— ЗАДАНИЯ —
1 - Запишите, пожалуйста, дословно ту часть фрагмента, которая начинается со слов «А вот с пропагандой» и заканчивается словами «было в Европе?».
2 - Какая манифестация прошла на Трафальгарской площади 2 августа 1914 года, согласно фрагменту?

— ФРАГМЕНТ ТЕКСТА —
★ ★ ★ ★ ★ ★ ★
А вот с пропагандой возникли проблемы. На первый взгляд российская пропаганда использовала ровно те же самые приемы, образы и мотивы, что и западные аналоги. Более того, использовала активнее и последовательнее. Особенно тщательно был разработан образ врага-немца. Всех немцев российские газеты изображали как кровожадных убийц и насильников, которые отрубают руки младенцам, пытают пленных и расстреливают мирных жителей. Но объясняя, против кого ведется новая война, российские средства массовой информации с трудом могли объяснить, а во имя чего она ведется. Здесь в ход шли избитые и давно уже морально устаревшие к тому моменту лозунги в стиле уваровской триады: «Православие, самодержавие, народность». Очень скоро стало понятно, что с этим багажом нельзя мобилизовать народ на долгую и тяжелую войну, а ничего лучше российские пропагандисты придумать не смогли.

— А как было в Европе?

— В Европе люди поколения 1914 года с молодых ногтей воспитывались в духе почитания нации и ее гражданских ценностей. В Англии и во Франции в школах создавались батальоны, где дети маршировали с деревянными винтовками. Внушалось: ради нации и ее добродетелей — в европейском понимании — можно всем пожертвовать, даже жизнь потерять.

И это воспитание принесло свои плоды. Оно способствовало принятию новой войны европейцами. Смотрите сами. 2 августа 1914 года на Трафальгарской площади в Лондоне проходит многотысячная антивоенная манифестация. Правящий кабинет министров прекрасно понимает: начинать войну в условиях отсутствия общественной поддержки равносильно самоубийству. Но 3 августа — на следующий день! — на той же самой площади разворачивается провоенная манифестация, еще более многолюдная. В одночасье война сделалась популярной у англичан. Почему? Германия с ее идефикс блицкрига нарушила нейтралитет Бельгии. В глазах англичан, начиная с представителей интеллектуальных элит и заканчивая простыми рабочими, это выглядело как настоящая пощечина, как вопиющее нарушение всех законов, человеческих и божеских, и как вызов всем идеалам английской цивилизации. После этого война в защиту «бедной маленькой Бельгии» стала личным делом каждого англичанина.
★ ★ ★ ★ ★ ★ ★
— ИСХОДНЫЙ СПИСОК —
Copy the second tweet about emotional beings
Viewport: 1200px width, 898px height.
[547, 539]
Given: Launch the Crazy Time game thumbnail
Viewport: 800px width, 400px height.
★ ★ ★ ★ ★ ★ ★
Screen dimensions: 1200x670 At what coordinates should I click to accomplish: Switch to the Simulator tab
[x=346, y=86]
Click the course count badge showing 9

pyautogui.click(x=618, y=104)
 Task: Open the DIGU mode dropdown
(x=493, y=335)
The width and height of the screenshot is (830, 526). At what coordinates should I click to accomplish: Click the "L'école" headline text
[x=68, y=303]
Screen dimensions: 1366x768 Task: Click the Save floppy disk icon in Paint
★ ★ ★ ★ ★ ★ ★
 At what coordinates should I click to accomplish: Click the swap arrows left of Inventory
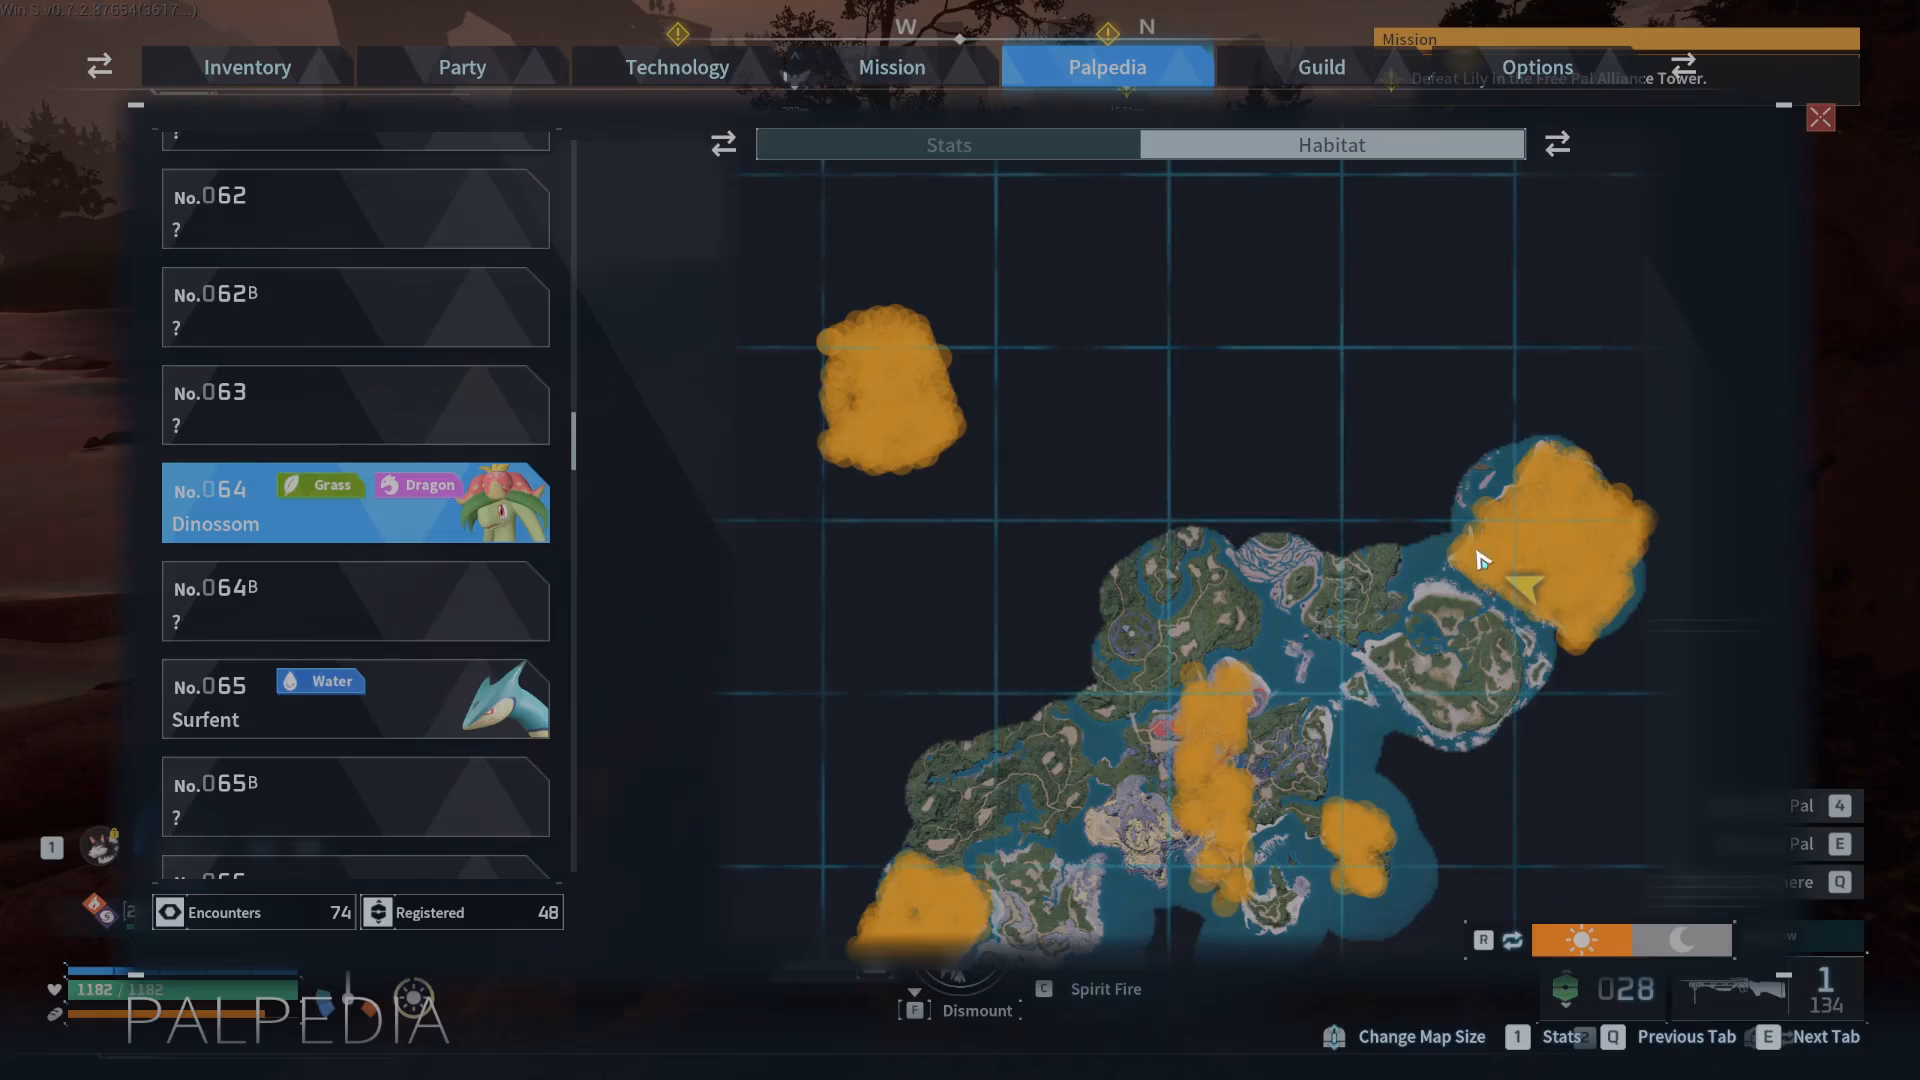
★ ★ ★ ★ ★ ★ ★
— ОТВЕТЫ —
1 -
А вот с пропагандой возникли проблемы. На первый взгляд российская пропаганда использовала ровно те же самые приемы, образы и мотивы, что и западные аналоги. Более того, использовала активнее и последовательнее. Особенно тщательно был разработан образ врага-немца. Всех немцев российские газеты изображали как кровожадных убийц и насильников, которые отрубают руки младенцам, пытают пленных и расстреливают мирных жителей. Но объясняя, против кого ведется новая война, российские средства массовой информации с трудом могли объяснить, а во имя чего она ведется. Здесь в ход шли избитые и давно уже морально устаревшие к тому моменту лозунги в стиле уваровской триады: «Православие, самодержавие, народность». Очень скоро стало понятно, что с этим багажом нельзя мобилизовать народ на долгую и тяжелую войну, а ничего лучше российские пропагандисты придумать не смогли.

— А как было в Европе?

2 - Многотысячная антивоенная манифестация.